Try it: Report every line below that holds the word "Wetlands".

Input data:
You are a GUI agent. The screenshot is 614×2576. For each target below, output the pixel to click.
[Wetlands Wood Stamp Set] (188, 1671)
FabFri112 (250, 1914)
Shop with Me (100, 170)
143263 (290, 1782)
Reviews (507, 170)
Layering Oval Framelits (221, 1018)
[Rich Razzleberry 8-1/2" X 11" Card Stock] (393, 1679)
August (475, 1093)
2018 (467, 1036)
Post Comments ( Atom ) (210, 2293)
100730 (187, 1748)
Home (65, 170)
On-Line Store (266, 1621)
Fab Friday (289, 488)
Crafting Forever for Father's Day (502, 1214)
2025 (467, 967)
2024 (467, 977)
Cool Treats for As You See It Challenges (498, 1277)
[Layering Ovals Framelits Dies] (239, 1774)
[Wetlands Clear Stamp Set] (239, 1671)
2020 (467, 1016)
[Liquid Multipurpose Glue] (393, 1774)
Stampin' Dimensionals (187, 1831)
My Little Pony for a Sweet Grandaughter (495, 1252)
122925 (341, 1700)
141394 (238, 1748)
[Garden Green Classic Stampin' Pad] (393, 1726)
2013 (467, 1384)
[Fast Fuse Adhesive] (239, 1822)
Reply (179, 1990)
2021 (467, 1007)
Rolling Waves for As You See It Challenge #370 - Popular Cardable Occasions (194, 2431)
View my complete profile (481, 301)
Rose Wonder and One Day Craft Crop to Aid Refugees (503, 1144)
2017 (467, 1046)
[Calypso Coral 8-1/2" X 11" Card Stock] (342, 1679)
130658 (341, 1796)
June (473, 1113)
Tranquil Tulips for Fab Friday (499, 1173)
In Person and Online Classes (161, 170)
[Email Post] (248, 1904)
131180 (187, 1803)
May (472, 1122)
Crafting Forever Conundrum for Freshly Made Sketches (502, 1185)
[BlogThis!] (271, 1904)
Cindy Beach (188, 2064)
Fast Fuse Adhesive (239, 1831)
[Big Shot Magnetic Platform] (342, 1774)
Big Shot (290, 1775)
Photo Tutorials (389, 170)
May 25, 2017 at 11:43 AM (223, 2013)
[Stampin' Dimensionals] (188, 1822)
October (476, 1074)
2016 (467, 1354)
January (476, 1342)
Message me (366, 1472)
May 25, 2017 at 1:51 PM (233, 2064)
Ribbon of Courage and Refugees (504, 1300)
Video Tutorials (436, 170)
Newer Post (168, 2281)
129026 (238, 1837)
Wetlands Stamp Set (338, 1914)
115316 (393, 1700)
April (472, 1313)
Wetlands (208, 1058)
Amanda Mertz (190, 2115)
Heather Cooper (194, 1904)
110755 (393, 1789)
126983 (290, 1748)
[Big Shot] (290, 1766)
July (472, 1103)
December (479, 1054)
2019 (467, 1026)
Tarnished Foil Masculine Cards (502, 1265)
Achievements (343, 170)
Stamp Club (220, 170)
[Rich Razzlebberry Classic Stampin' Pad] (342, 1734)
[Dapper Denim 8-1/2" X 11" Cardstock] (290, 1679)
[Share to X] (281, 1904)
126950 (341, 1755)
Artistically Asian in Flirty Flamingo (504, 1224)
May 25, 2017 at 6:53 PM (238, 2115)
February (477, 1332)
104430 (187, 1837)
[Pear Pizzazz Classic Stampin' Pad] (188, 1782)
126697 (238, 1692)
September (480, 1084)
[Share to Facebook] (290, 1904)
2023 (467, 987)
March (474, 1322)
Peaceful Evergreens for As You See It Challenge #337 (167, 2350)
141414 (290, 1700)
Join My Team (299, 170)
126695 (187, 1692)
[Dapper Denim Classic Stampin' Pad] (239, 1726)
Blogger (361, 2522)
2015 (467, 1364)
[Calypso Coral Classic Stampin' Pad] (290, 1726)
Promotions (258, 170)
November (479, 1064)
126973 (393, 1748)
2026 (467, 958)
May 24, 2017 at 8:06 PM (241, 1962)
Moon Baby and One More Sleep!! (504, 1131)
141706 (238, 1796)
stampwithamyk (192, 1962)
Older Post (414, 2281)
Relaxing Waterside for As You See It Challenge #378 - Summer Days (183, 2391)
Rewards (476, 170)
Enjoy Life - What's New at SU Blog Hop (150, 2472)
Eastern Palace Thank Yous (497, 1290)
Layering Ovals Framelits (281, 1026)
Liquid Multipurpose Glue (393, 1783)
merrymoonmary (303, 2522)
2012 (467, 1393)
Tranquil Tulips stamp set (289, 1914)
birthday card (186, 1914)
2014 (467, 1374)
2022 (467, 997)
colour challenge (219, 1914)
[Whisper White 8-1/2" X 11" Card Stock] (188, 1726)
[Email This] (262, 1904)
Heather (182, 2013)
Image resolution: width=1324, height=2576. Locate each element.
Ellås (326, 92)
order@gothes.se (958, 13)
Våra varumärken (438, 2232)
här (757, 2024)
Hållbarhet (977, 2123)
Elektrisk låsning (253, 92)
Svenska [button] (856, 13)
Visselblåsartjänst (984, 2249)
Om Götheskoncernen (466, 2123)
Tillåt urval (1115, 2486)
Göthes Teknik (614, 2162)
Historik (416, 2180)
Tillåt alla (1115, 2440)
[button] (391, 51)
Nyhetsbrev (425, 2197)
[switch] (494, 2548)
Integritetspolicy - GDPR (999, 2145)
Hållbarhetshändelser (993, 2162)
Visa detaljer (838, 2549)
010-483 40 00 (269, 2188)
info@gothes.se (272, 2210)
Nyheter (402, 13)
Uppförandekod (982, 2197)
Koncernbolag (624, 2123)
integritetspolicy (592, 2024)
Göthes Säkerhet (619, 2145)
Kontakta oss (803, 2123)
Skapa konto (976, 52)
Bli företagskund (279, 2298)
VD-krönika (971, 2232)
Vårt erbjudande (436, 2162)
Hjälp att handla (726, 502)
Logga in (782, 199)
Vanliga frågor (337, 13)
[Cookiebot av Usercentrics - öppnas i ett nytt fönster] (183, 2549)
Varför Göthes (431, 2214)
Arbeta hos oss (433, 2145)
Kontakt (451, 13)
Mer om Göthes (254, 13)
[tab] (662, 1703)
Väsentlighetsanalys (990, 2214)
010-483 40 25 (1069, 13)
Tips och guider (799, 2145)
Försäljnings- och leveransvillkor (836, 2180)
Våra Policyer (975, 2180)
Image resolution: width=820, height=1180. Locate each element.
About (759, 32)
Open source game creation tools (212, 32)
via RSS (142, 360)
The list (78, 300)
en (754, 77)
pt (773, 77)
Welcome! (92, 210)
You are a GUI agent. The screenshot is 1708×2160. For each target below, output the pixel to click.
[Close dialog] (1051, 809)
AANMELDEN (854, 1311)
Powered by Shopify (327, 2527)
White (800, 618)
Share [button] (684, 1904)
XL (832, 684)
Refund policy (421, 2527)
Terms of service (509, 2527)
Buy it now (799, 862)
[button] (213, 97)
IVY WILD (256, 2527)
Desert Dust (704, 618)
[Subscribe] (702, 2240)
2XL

Solution to this task:
[Wetlands Wood Stamp Set] (188, 1671)
[Wetlands Clear Stamp Set] (239, 1671)
Wetlands Stamp Set (338, 1914)
Wetlands (208, 1058)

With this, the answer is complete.